The top shot of the stadium trucks is UNBELIEVABLE. I cannot believe that is not the biggest racing series in the world! It looks like utter mechanized insanity.
My thoughts exactly! It’s GENUINELY great racing in a spec series; they’re constantly lifting at least one wheel in the turns, and the jumps are just the cherry on top. I love it.
Your photos are top notch. Don’t envy the sleeping guy on the boat. He’ll be peeling skin for a month.
Two things: 1) I’m hoping he was sufficiently sunscreened up to protect himself from the burn, and 2) I’m a lil bit more melanated than him, so I think I’d fare okay.
The best thing about indycar is how approachable it is, same goes for imsa. Coming from f1 races, i was shocked at how close i can get to the cars and access to the pits.
It’s also substantially cheaper. For indycars and imsa, general admission is the way to go because you aren’t tied to an expensive seat and can roam. Complete opposite for f1 where ga, you fight the crowd for a spot on the fence.

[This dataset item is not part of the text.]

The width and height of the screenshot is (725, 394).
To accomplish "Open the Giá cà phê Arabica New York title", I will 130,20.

This is one of IndyCar’s most restricted events, as they have VIP paddock passes that aren’t included with GA, but it’s so cheap compared to anything F1 and you still get access to every other paddock like IMSA anyways so who cares!
Long Beach is probably top of my list for future racing trip, maybe next year!

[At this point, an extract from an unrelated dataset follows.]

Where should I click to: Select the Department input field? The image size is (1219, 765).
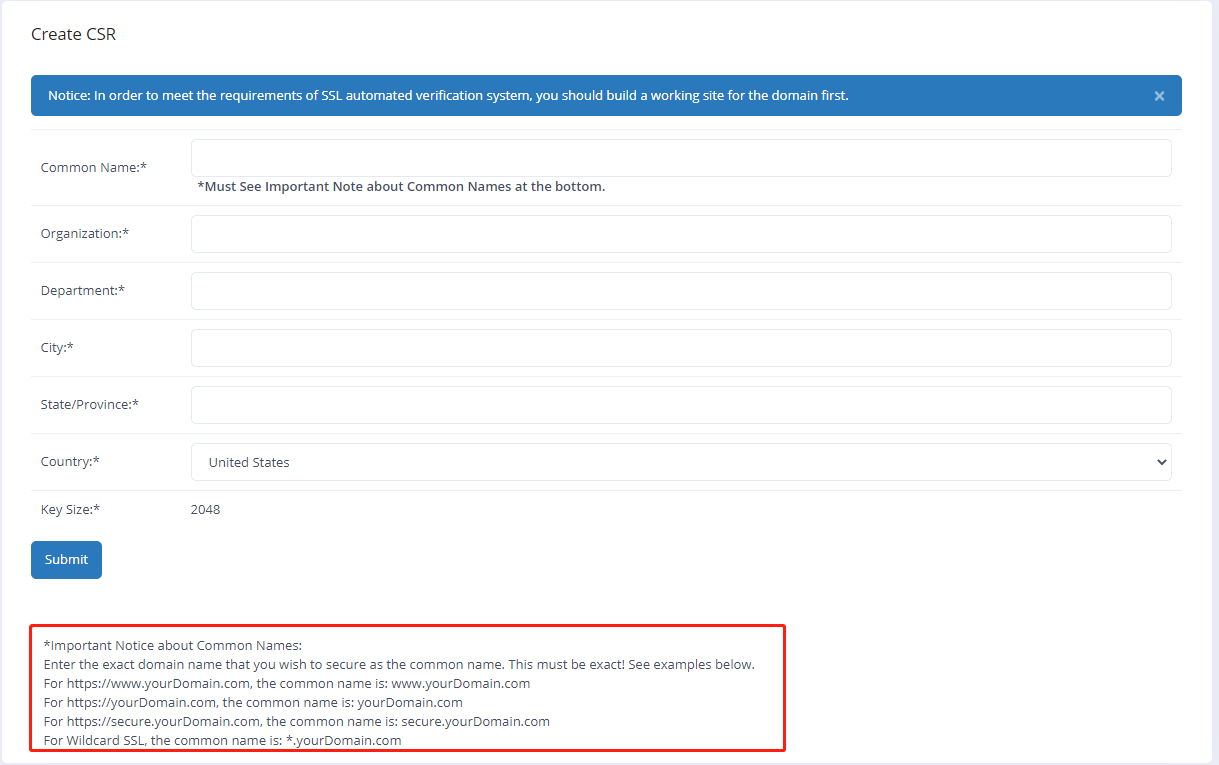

HIGHLY recommend it! And it’s worth going on Saturday too, so you can see IMSA as well, as it’s also a premier series
I want to go after seeing these shots!
DOOOOOOOO ITTTTTTTT
You are so talented! Impressive that your people shots are as great as the action shots
Thank you so much! Honestly, the people were the big focus for me this time. The photo holes that media gets access to are the same every year (and this year they removed a bunch of them for some reason, leaving us with fewer options), so it can get stale. This time around, I was really focusing on different photo ops, going to different areas, hanging in pits, around crowds, etc. I think it paid off
OMG Ivan ‘Ironman’ Stewart’s Super Off Road type racing IS REAL??????
IT’S A BEAUTIFUL THING AIN’T IT
THIS TOTALLY MADE MY YEAR.
OFF TO YOUTUBE TO GO DOWN DEEP DOWN THIS RABBIT HOLE
Awesome stuff! Now I want to go…
Then my job here is finished 🙂 See you next year!
Stadium Supertrucks are like 1:1 Scale RC Trucks! They’re what I wanted driving to be when I was in middle school.
Seriously! And they actually had a little RC area right next to the SST paddock for kids to play around with scale models.
Stadium Supertrucks are amazing, absurd, and fantastic.
There’s seriously nothing like it. So much fun, so nonsensical
Great shots! Thanks for sharing! I’m curious what gear you used?
Sony bodies! Every wide shot was taken on my Sony A1 (first gen, not cool enough to have an A1II) and either with the Sigma ART 24-70 2.8 V1 or the Sigma Contemp 16-28 2.8 for the ultra wides, with the really blurry photos having a Tiffen ND filter on the front of them that cuts up to 8 stops of light. Long lens photos were taken with an A7IV and a Sony GM 70-200 2.8 V2 🙂
I also used my old 1930s film camera to shoot black and white shots but I don’t have my negs or scans back on that so I can’t speak to it yet.
Fabulous photos. 🙂
What ’30s camera are you using?
Mini Speed Graflex! It has a 120 film back, and I was shooting Ilford 100 and 200 out of it, trying my hand at some black and white. The lens is roughly equivalent to a full-frame 45mm lens in terms of its field of view. Aperture only goes to 4.5, leaf shutter tops at 200. The thing is bulky and SLOW
Nice, that’s definitely different experience.
jealous of how fun that looked and you got some fantastic shots.
Thank you! Always a blast being trackside, but this is definitely the most exhausted I’ve been in my life post race weekend, and I’ve shot Hammers and Pikes Peak.
Great shots Griffin! Is that Mercury Capri one of the drift cars I’m guessing? So cool that such an oddball rebadge from the 80s is still (at least visually) represented.
Nope! Every year, they do a historic motorsports race, sometimes having old Le Mans Group 1 cars, last year was Formula cars (really just anything open wheel), and this year was sports cars. Cougars, Mustangs, Camaros, and this insane flame-spitting Capri, amongst a bunch of others. Super fun!
Amazing photos as always, thanks for sharing! That look on Ericsson’s face totally captures the day he had.